**TASK BRIEF**
Answer these about the quantile regression section below:
1. What is the dimension of the vector of regressors x_i?
2. Between which values must τ lie?
3. Which quantile of μ_i equals 0?

**DOCUMENT SEGMENT**
# # # # # # #

6.9 Quantile regression

In quantile regression, the location parameters vary according to the quantile of the dependent variable. Let \(q_{\tau}(\boldsymbol{x}_i) = \boldsymbol{x}_i^{\top} \boldsymbol{\beta}_{\tau}\) denote the \(\tau\)-th quantile regression function of \(y_i\) given \(\boldsymbol{x}_i\), where \(\boldsymbol{x}_i\) is a \(K\)-dimensional vector of regressors, and \(0 < \tau < 1\). Specifically, we have the model \(y_i = \boldsymbol{x}_i^{\top} \boldsymbol{\beta}_{\tau} + \mu_i\), with the condition \(\int_{-\infty}^{0} f_{\tau}(\mu_i) \, d\mu_i = \tau\), meaning that the \(\tau\)-th quantile of \(\mu_i\) is 0.

# # # # # # #

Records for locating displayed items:
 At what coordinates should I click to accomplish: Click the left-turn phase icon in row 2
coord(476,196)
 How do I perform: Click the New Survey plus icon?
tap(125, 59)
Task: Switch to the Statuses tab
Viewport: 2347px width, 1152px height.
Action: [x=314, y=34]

# # # # # # #

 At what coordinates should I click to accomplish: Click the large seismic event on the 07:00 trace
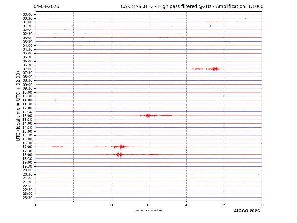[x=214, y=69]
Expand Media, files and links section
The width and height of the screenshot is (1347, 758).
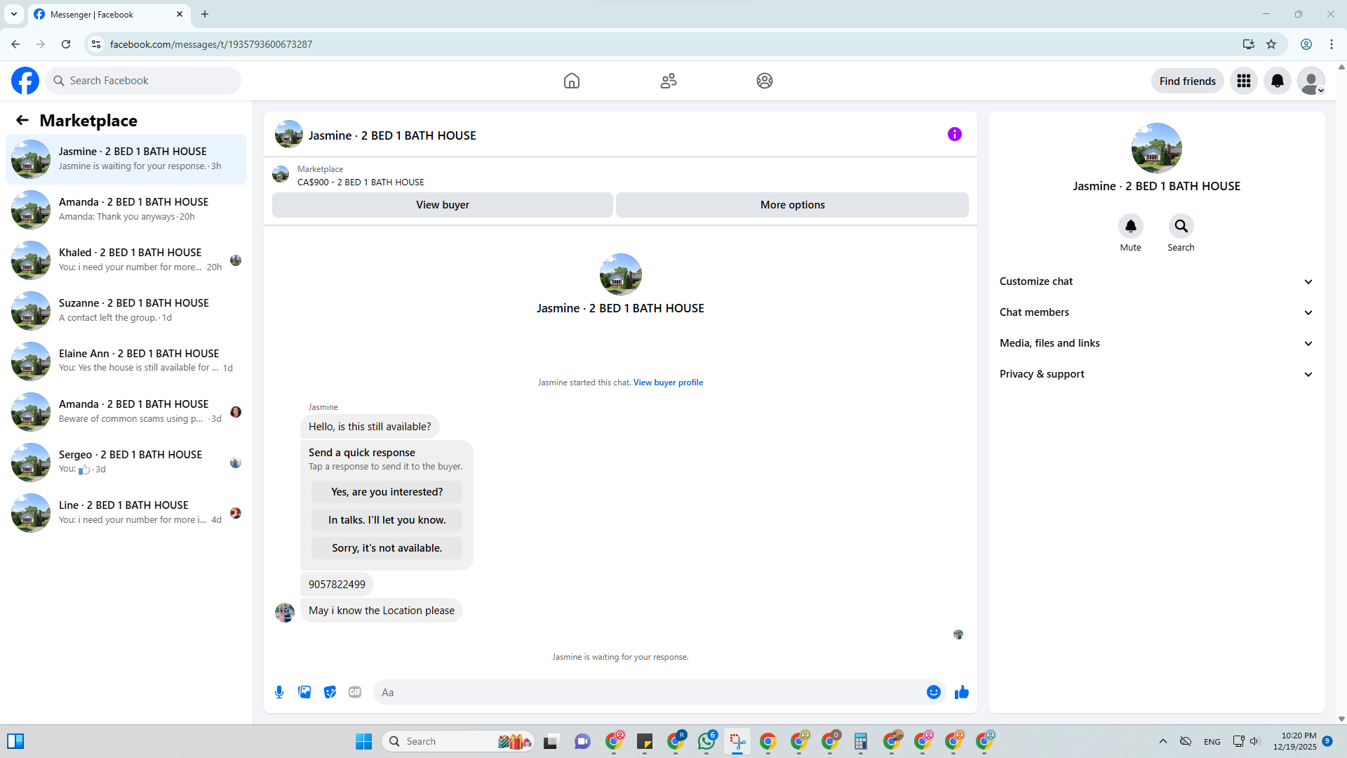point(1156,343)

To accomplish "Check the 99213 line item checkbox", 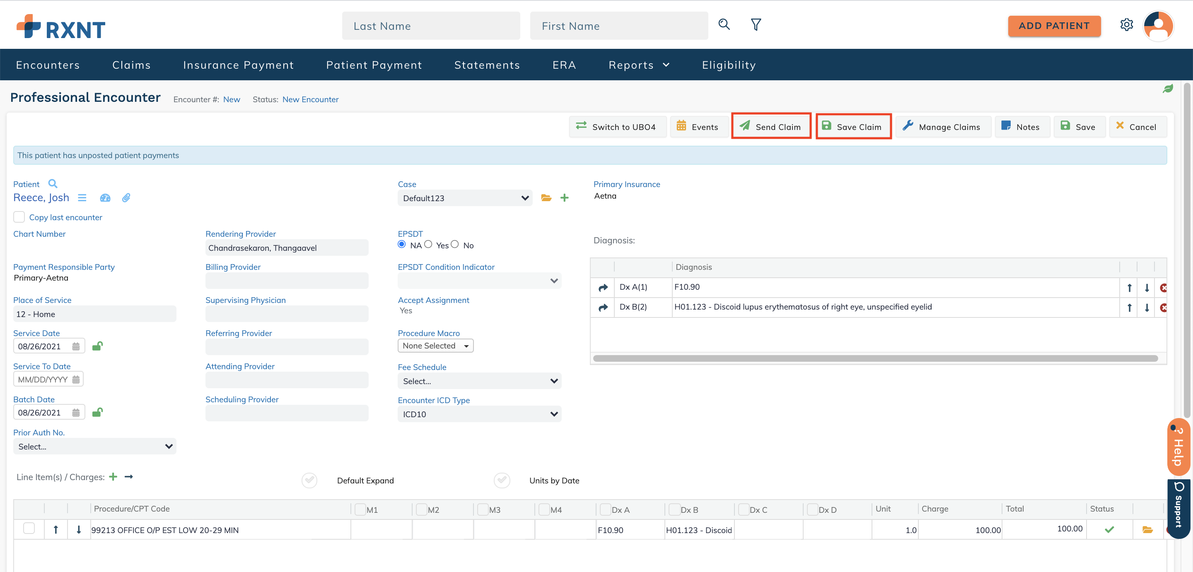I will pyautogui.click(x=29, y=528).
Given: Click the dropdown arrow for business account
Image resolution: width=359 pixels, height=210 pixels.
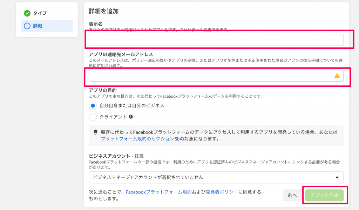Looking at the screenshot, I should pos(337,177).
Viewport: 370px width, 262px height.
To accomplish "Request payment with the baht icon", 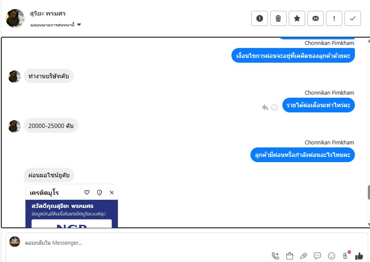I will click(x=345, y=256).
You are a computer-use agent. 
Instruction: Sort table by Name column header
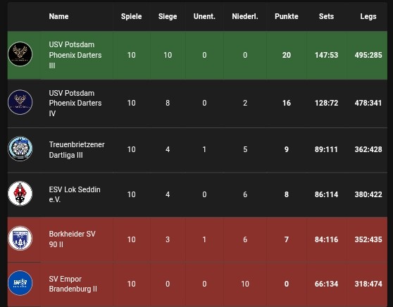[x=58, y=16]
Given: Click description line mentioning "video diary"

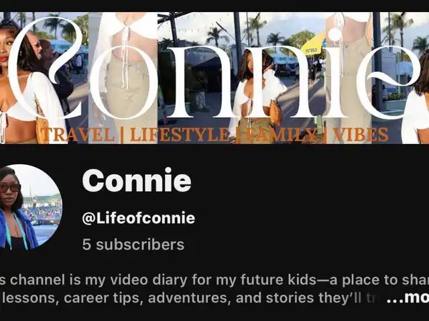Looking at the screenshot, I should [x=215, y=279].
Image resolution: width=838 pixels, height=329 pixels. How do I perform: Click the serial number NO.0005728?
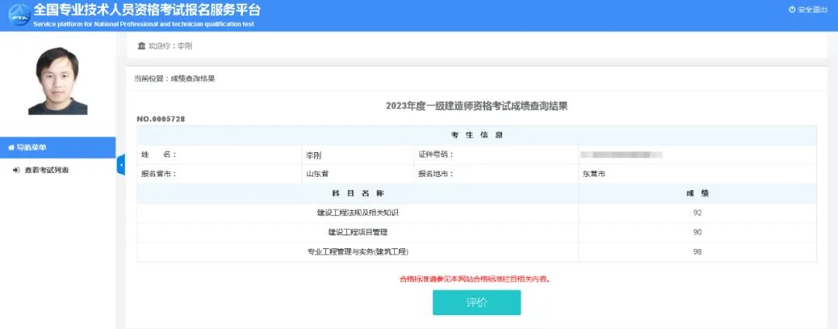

# # # # # # #

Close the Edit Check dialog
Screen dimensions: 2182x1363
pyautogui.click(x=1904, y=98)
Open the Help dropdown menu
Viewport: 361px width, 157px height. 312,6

# # # # # # #

**ANSWER BELOW**
1. It is K-dimensional.
2. Between 0 and 1 (0 < τ < 1).
3. The τ-th quantile.